Uno studio condotto dai ricercatori dell’Università di Stanford ha identificato nella cosiddetta “ansia da specchio” uno dei principali elementi responsabili della ormai nota ‘zoom fatigue’. Sembra infatti che essere costretti a vedersi potrebbe, per alcuni, avere effetti decisamente negativi su alcune aree del cervello. Studi condotti in passato avevano già dimostrato come, quando ci si guarda allo specchio (cioò che avviene se si attiva la webcam in videocall è un pò come guardarsi allo specchio) si tenda a focalizzare lo sguardo su stessi piuttosto che sugli altri.

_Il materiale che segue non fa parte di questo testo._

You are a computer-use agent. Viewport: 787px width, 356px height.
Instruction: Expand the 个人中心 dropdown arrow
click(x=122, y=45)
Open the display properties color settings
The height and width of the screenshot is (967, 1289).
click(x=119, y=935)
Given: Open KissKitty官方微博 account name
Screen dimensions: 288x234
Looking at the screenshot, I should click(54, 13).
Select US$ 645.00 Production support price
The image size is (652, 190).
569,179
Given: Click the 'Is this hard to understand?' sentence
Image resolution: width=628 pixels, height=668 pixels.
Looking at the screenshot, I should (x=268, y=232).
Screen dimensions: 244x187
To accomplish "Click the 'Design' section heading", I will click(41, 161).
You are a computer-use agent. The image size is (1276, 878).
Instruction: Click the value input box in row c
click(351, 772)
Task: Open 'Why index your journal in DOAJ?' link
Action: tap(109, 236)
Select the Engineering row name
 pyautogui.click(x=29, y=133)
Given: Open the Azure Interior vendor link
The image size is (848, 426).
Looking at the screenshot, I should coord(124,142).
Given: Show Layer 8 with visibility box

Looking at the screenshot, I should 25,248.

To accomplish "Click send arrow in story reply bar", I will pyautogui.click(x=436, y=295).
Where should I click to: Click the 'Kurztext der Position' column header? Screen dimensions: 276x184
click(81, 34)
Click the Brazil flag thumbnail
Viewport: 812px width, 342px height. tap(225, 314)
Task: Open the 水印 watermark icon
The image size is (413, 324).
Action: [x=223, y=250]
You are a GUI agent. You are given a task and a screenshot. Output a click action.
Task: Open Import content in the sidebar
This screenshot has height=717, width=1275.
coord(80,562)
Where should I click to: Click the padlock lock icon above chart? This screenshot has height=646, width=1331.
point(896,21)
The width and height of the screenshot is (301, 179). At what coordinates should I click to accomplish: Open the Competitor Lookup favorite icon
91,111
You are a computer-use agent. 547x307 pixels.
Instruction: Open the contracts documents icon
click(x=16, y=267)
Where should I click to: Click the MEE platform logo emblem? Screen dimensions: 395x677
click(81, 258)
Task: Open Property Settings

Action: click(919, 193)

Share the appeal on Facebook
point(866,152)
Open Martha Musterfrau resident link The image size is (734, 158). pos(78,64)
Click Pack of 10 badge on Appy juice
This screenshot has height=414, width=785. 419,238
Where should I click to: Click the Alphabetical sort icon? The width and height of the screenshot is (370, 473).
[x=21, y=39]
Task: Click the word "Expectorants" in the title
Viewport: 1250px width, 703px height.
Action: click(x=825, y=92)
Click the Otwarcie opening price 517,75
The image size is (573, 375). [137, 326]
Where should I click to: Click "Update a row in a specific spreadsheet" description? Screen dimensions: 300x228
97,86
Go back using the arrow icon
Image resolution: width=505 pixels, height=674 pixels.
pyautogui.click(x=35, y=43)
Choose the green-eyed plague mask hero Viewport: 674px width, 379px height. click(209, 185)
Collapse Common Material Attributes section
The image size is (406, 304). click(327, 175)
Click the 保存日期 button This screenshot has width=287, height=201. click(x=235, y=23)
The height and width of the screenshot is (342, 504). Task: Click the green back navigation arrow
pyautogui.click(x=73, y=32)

“Molte ricerche dimostrano che il cervello viene effettivamente sottoposto a uno sforzo” e “sorprenderebbe vedere quali difficoltà pongano le videochiamate alla nostra psiche“, afferma Andrew Franklin, professore associato di cyberpsicologia alla Norfolk State University della Virginia.
Tuttavia, alcuni terapeuti prediligono una impostazione di setting che metta il paziente a confronto con se stesso, e che quindi si possa vedere durante l’incontro terapico.
Altre teorie partono dalla relazione esistente tra individuo e ambiente, teorie per le quali è necessario che il paziente venga messo a confronto con se stesso. Per fare questo, è necessario evitare ogni limite al fine di sottrarsi al confronto.
In primis, ogni psicologo dovrebbe avere a disposizione uno strumento flessibile, che possa rispondere alle diverse necessità. Dovrebbe poter scegliere ‘come‘ fare psicoterapia.
Insieme alle nostre abitudini quotidiane, anche la psicoterapia sta cambiando: seppur nel rispetto dei suoi princìpi, si evolve con noi e intorno a noi.
Il lavoro psicoterapico mediato dal video rappresenta, quindi, l’articolazione di un procedimento – chiedersi chi si è, come si è – che è di tutti, e che per tutti ha valore e importanza. E per ogni individuo ha un valore e una importanza caratteristici, che si evolvono e mutano nel corso del tempo e della terapia stessa.
È davvero importante, dunque, poter scegliere.
È importante scegliere come gestire questo particolare tipo di situazione, e in alcuni casi (come nel contesto psicoterapico) è fondamentale che il terapeuta lo faccia per il suo paziente. È essenziale, soprattutto, che possa farlo.